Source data
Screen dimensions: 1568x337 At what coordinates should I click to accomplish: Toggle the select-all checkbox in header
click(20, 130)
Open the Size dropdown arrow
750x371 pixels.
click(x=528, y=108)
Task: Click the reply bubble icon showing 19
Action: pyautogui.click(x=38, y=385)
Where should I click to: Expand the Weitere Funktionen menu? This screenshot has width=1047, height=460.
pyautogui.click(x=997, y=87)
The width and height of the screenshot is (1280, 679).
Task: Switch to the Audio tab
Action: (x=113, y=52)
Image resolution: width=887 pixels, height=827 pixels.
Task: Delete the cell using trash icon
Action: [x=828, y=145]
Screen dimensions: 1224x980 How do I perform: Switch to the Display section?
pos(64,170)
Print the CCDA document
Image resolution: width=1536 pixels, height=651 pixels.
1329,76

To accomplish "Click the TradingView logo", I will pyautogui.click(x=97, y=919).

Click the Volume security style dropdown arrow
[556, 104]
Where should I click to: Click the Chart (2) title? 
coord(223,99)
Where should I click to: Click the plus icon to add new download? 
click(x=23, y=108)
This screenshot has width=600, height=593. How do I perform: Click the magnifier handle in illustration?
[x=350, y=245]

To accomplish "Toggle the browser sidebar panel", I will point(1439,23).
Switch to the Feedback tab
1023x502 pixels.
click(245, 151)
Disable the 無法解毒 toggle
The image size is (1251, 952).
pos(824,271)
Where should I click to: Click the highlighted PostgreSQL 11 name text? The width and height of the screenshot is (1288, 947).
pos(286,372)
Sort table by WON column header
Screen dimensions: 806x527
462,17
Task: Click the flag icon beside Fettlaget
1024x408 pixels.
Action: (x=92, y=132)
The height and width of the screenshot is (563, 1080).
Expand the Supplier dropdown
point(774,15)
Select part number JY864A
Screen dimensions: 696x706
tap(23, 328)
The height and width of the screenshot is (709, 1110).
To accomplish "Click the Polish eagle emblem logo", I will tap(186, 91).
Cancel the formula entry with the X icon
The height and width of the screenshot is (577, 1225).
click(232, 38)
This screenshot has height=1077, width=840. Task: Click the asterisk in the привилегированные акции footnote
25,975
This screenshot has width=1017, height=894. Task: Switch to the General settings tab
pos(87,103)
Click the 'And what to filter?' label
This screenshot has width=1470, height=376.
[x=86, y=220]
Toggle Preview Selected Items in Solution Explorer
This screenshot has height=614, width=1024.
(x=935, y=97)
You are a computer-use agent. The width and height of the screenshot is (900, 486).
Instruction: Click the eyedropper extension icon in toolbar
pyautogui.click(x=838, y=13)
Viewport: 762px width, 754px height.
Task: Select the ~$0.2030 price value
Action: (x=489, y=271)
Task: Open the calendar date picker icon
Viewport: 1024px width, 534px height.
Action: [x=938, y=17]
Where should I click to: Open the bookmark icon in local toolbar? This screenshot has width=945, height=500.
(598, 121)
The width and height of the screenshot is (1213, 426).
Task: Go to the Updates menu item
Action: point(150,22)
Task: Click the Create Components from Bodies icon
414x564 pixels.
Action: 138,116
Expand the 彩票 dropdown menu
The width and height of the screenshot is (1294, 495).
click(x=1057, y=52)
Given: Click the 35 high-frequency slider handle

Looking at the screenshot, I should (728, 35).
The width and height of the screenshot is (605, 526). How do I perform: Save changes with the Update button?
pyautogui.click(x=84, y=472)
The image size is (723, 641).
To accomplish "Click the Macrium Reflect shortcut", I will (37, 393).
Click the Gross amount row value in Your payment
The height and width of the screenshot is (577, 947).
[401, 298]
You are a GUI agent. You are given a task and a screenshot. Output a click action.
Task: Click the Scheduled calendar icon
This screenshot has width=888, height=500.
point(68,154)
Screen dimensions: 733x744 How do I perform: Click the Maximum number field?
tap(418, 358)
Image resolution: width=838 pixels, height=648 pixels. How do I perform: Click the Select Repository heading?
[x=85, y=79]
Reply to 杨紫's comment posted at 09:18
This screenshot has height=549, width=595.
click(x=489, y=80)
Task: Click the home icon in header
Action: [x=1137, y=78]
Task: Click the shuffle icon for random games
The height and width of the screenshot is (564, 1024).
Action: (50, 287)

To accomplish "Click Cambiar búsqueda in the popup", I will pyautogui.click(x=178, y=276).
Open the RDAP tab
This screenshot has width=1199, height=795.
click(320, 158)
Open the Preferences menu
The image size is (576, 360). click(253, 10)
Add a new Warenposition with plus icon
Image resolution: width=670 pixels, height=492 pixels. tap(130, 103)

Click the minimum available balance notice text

# BRIEF:
Scan the records for the word "agent", and copy each line where it is found.

# EXPECTED ANSWER:
You are a computer-use agent. The width and height of the screenshot is (900, 486).
You are a GUI agent. You are given a task and a screenshot. Output a click action.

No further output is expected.